宗教絡みの話は公共の場ですべきではないのだ。雅は無宗教で、信仰心の欠片も無い。けれど、宗教に属し、強い信仰心を持つ人はどこにだって居る。日本には宗教の自由があるのだが、他国では宗教一つでいざこざが生まれる。日本ではそう珍しくない仏教ですら宗派で対立があるのだから、信仰心はとても怖ろしい武器に変わる。
そういった、信仰の対象を批判するようなことを、無意識に言ってしまえば命すら危うい。
「勧誘があるかも知れねぇけど、関わるな。断った方が良い。佐藤たちは、入信しているみたいだけど」
「『ワダツミ様』のレベルってどれくらい? 昔に流行った、こっくりさんとか、そのくらい?」
これも声量を極力控えめにして東堂に訊ねる。
「言っただろ、宗教みたいになってんだって。こっくりさんは都市伝説や七不思議みてぇなものだけど、『ワダツミ様』はそんなのとは別だ。白銀にも言っておいてくれ」
「へー、自分で言えば良いのに」
「俺だって自分で言えるもんなら言いたいっつーの。でも、無理だろ。俺、女の扱い方とか知らねぇもん」
東堂が自虐的に言うものだから、雅は思わず噴き出してしまう。
「なんだよ?」
「いや……なんか、普通だなーと思って。それだけだから、気にしないで。別に、ヘタレで笑ってるわけじゃないから」
良いなと、雅は思った。
こんな風に、普通な話ができることがとても懐かしく、葵のことを羨ましいなと思った。そして、東堂への警戒を更に弱める。自分のことをヘタレだのと自虐する男が、強硬手段に出るわけがない。もし、なにかされるような気配があったとしても、討伐者である雅の方が圧倒的に優勢である。そしてディルから形だけだが体術も習っている。変質の力を使わずとも、東堂を下すことは容易だろう。

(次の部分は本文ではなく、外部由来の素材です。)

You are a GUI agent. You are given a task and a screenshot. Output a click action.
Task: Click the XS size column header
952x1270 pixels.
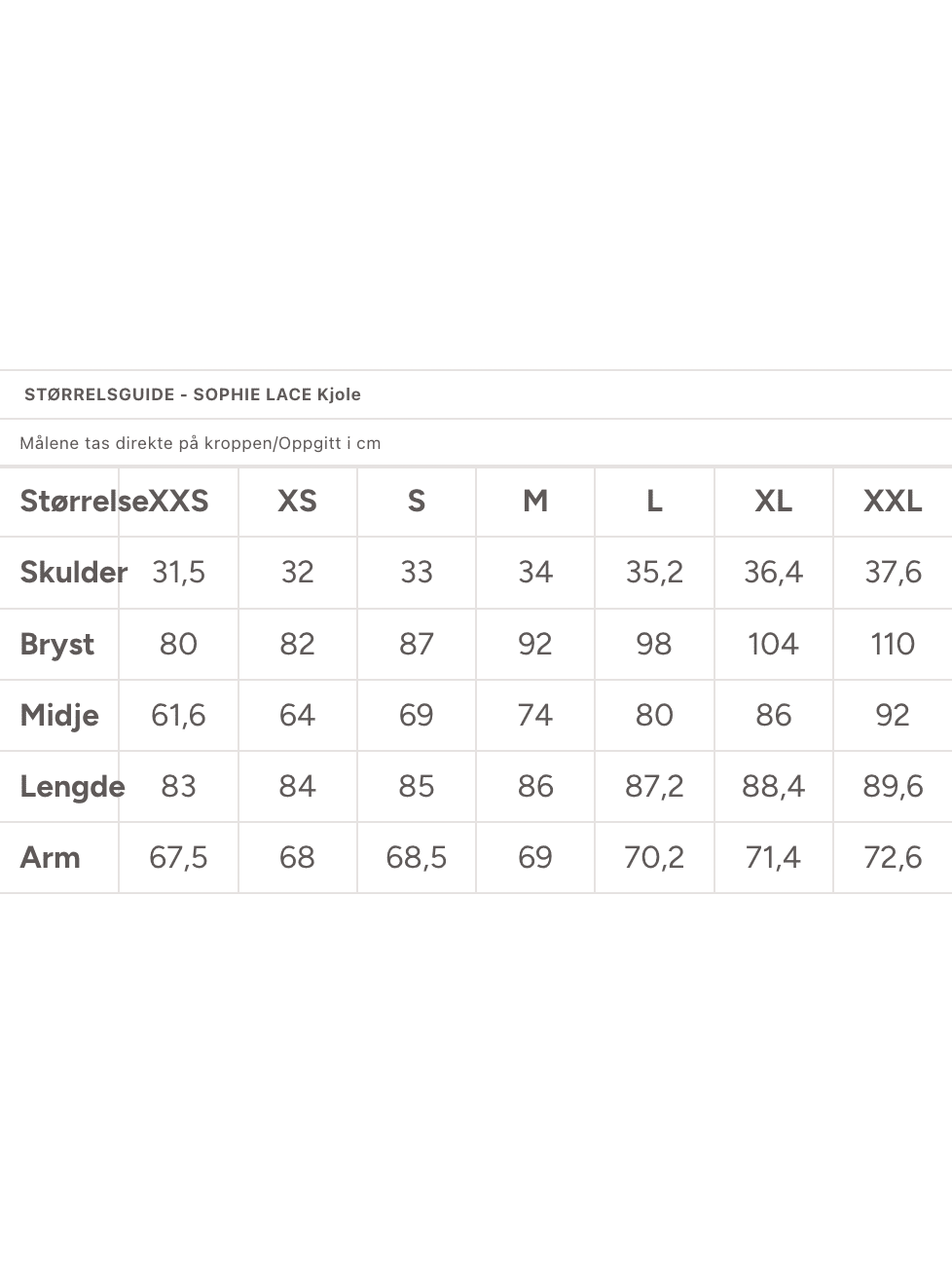(x=297, y=501)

「それじゃ、配給の手続きに行って来るから。『ワダツミ様』のこととか、教えてくれてどうもありがとう。葵さんにも、ちゃんと伝えておくわ」
「えーと、雪雛、だっけ? 頼んだぞ」
肯いて、雅はコミュニケーションフロアをあとにした。葵も気持ちの整理が付けば甲板に出て、ディルと合流してくれるだろう。その前に第九層で手続きを済ませてしまおう。ここに来るまでの苦しさが嘘のように心は晴れやかだった。懸案事項はあるものの、それ以上に楽しいこともあった。ただし、葵には辛いことの連続でもあっただろう。そう思うと、素直に表情に出して喜べないのもまた事実だ。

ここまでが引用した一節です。